* **Try it**
Output the data below exactly, down to the last character.

* **Input material**
━━━━━━

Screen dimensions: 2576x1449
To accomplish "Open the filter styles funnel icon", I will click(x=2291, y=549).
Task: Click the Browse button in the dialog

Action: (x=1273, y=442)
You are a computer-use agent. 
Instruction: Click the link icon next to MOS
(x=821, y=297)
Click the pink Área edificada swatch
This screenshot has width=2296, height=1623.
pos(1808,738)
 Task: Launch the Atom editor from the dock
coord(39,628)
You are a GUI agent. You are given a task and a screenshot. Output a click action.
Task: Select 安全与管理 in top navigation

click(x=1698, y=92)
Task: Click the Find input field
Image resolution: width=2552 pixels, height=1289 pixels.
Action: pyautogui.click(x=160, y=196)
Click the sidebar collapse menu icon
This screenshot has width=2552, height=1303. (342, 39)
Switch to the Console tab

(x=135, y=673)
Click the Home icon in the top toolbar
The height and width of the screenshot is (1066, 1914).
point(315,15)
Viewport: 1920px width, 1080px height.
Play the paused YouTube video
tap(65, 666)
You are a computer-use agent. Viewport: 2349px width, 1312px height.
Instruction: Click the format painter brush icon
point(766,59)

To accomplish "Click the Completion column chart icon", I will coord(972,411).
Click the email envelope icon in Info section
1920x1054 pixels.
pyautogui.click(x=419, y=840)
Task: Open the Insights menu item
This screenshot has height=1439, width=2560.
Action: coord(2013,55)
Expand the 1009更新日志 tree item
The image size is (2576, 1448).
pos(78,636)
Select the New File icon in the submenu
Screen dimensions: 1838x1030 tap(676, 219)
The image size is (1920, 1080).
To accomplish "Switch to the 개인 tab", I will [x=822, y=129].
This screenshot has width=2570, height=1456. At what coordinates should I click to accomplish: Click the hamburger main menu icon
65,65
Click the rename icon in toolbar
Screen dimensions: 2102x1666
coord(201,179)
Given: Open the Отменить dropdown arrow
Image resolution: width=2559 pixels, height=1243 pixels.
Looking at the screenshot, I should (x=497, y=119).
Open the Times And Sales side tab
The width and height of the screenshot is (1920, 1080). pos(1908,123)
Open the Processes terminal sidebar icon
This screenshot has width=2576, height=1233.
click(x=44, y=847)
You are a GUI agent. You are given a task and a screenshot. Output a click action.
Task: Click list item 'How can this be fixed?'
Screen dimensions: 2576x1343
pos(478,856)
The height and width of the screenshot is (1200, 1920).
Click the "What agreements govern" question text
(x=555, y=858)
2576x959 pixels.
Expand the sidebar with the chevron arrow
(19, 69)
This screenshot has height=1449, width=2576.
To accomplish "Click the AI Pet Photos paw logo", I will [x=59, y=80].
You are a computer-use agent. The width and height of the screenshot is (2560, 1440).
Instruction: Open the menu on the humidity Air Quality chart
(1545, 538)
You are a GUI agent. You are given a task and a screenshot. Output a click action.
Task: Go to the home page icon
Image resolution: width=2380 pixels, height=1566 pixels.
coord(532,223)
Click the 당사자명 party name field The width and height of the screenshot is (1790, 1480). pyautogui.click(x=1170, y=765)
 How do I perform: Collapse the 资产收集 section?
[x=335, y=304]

━━━━━━

* **Your response**
Screen dimensions: 2576x1449
To accomplish "Open the filter styles funnel icon", I will click(x=2291, y=549).
Task: Click the Browse button in the dialog

Action: (x=1273, y=442)
You are a computer-use agent. 
Instruction: Click the link icon next to MOS
(x=821, y=297)
Click the pink Área edificada swatch
This screenshot has width=2296, height=1623.
pos(1808,738)
 Task: Launch the Atom editor from the dock
coord(39,628)
You are a GUI agent. You are given a task and a screenshot. Output a click action.
Task: Select 安全与管理 in top navigation

click(x=1698, y=92)
Task: Click the Find input field
Image resolution: width=2552 pixels, height=1289 pixels.
Action: pyautogui.click(x=160, y=196)
Click the sidebar collapse menu icon
This screenshot has width=2552, height=1303. (342, 39)
Switch to the Console tab

(x=135, y=673)
Click the Home icon in the top toolbar
The height and width of the screenshot is (1066, 1914).
point(315,15)
Viewport: 1920px width, 1080px height.
Play the paused YouTube video
tap(65, 666)
You are a computer-use agent. Viewport: 2349px width, 1312px height.
Instruction: Click the format painter brush icon
point(766,59)

To accomplish "Click the Completion column chart icon", I will coord(972,411).
Click the email envelope icon in Info section
1920x1054 pixels.
pyautogui.click(x=419, y=840)
Task: Open the Insights menu item
This screenshot has height=1439, width=2560.
Action: coord(2013,55)
Expand the 1009更新日志 tree item
The image size is (2576, 1448).
pos(78,636)
Select the New File icon in the submenu
Screen dimensions: 1838x1030 tap(676, 219)
The image size is (1920, 1080).
To accomplish "Switch to the 개인 tab", I will [x=822, y=129].
This screenshot has width=2570, height=1456. At what coordinates should I click to accomplish: Click the hamburger main menu icon
65,65
Click the rename icon in toolbar
Screen dimensions: 2102x1666
coord(201,179)
Given: Open the Отменить dropdown arrow
Image resolution: width=2559 pixels, height=1243 pixels.
Looking at the screenshot, I should (x=497, y=119).
Open the Times And Sales side tab
The width and height of the screenshot is (1920, 1080). pos(1908,123)
Open the Processes terminal sidebar icon
This screenshot has width=2576, height=1233.
click(x=44, y=847)
You are a GUI agent. You are given a task and a screenshot. Output a click action.
Task: Click list item 'How can this be fixed?'
Screen dimensions: 2576x1343
pos(478,856)
The height and width of the screenshot is (1200, 1920).
Click the "What agreements govern" question text
(x=555, y=858)
2576x959 pixels.
Expand the sidebar with the chevron arrow
(19, 69)
This screenshot has height=1449, width=2576.
To accomplish "Click the AI Pet Photos paw logo", I will [x=59, y=80].
You are a computer-use agent. The width and height of the screenshot is (2560, 1440).
Instruction: Open the menu on the humidity Air Quality chart
(1545, 538)
You are a GUI agent. You are given a task and a screenshot. Output a click action.
Task: Go to the home page icon
Image resolution: width=2380 pixels, height=1566 pixels.
coord(532,223)
Click the 당사자명 party name field The width and height of the screenshot is (1790, 1480). pyautogui.click(x=1170, y=765)
 How do I perform: Collapse the 资产收集 section?
[x=335, y=304]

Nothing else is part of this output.